The oxidation of 6-hydroxydopamine in aqueous solution. Part 3. Kinetics and mechanism of the oxidation with iron(III)

Abstract

The kinetics of the oxidation of 6-hydroxydopamine [5-(2-aminoethyl)benzene-1,2,4-triol, protonated form H3LH+] by iron(III) under anaerobic conditions are presented. A complex mechanism whereby the o- (oQ), p- (pQ), and triketo-quinones (tQ) are formed via parallel inner- and outer-sphere electron transfer mechanisms has been established. The outer-sphere mechanism is particularly fast (nearly diffusion limiting) and predominates.

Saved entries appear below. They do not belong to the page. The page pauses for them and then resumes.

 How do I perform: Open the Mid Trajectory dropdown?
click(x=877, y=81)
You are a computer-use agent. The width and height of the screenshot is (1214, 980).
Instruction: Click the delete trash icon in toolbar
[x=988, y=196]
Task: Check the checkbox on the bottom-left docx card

By following the dependence of the rate on ionic strength it has been shown that a deprotonated form of 6-hydroxydopamine reacts via an outer-sphere reaction with all species of iron. Like the other catecholamines [3,4-dihydroxy-1-(2-aminoethyl)benzenes], but to a much smaller extent, complex formation occurs by FeOH2+ reacting with the fully protonated form of 6-hydroxydopamine. Three different semiquinones are initially produced; two of them, the triketo- and p-semiquinones, are tautomers. The o- and triketo-semiquinones react quickly with another iron atom to form their respective quinones. The p-semiquinone, however, is seemingly stable, partly reacting with more iron and partly disproportionating to form pQ and reforming 6-hydroxydopamine. At pHs above 2.5, pQ and oQ are in equilibrium via a deprotonated quinone Q−. The biological implications of this mechanism are discussed.